While on a run, my music service blasted out Springsteen’s “Born to Run”, Mellencamp’s “Pink Houses”, and Browne’s “The Pretender”. It inspired me to celebrate our nation’s birth by exegeting the greatest of American mediums: rock ‘n’ roll music–specifically by exegeting those three songs which provide a rich look into the American pursuits of life, liberty, and happiness. So in back-to-back-to-back fashion, we’ll cue up three Rock-a-Gesis’s in a row leading into the 4th of July. BOOM!

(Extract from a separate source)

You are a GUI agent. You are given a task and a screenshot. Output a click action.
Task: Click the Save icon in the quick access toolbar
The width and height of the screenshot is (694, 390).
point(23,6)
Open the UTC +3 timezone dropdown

A note of warning: if you were drawn here in hopes of getting my opinion on the rightness of recent supreme court decisions or on the theology of marriage, you’re out of luck. Such opinions are currently repulsing readers across the inter-webs and are really counter-productive at this point (I have yet to meet someone who has had his opinion changed by the millions of editorials offered on the topics). If you really care what I think, buy me a cup of coffee and I’ll be a little more comfortable expressing my opinions eye-to-eye and in reflection of the Holy Presence that calls us to search for understanding in love. This post is about our reaction as a nation to events that potentially cause rift and tumult–like the aforementioned supreme court decision.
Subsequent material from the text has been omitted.